Solved How to retrieve IP addresss of ssh server

How to I find the IP address of an ssh server with a known MAC address?

nmap can find all the ssh servers on a subnet and will provide MAC addresses for each server, but how do I find a particular server with a known MAC address?
 
Wrong tool!


arp -a | grep -i '00:23:24:64:BF:CD'

Does the job... just need to extract the IP address....

Can I use cut() with -d '(' and -d ')'
 
Code:
arp -a | grep -i '00:23:24:64:BF:CD' | awk -F'[()]' '{print $2}'

Or, if you want to explicitly extract an IP address
Code:
arp -a | grep -i '00:23:24:64:BF:CD' | grep -oE '[0-9]{1,3}\.[0-9]{1,3}\.[0-9]{1,3}\.[0-9]{1,3}'
 
Code:
arp -a | sed -n 's/.*(\(.*\)).*aa:bb:cc:dd:ee:ff.*/\1/p'
where aa:bb:cc:dd:ee:ff is your MAC address.

Many thanks for this. It's what I would have come up with if I had sufficient mental agility.

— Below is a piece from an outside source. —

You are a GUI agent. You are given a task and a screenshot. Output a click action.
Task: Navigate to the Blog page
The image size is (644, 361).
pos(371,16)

I'm a big fan of sed () and will study your excellent script to try and understand how it works. At the moment my eyes just glaze over trying to figure out how it does what it does.
 
nmap can also tell you the IP address (and much more, e.g. hostname) of any host that runs ssh, just use the proper scan type and options:
nmap -PS22 192.168.0.0/24
 
nmap can also tell you the IP address (and much more, e.g. hostname) of any host that runs ssh, just use the proper scan type and options:
nmap -PS22 192.168.0.0/24
The problem is that you may get a list of IP addresses but you won't know which one is the one you want to access without further checks. If you have the MAC address it's more straightforward if you use arp().
 
If you have the MAC address it's more straightforward if you use arp().
If you have managed switches you can even lookup on which port the host is connected by looking at the switch's tables.

Note that with ARP you can only look up in your local subnet (broadcast domain). If the SSH server is behind a router you will only see the router's MAC address.
 
\1 stands for the first expression in parenthesis, \2 for the second and so on.
In this particular case: the unescaped parenthesis are the literal parenthesis coming from arp's output. All characters between the escaped parenthesis are reproduced by \1 in the sed's output.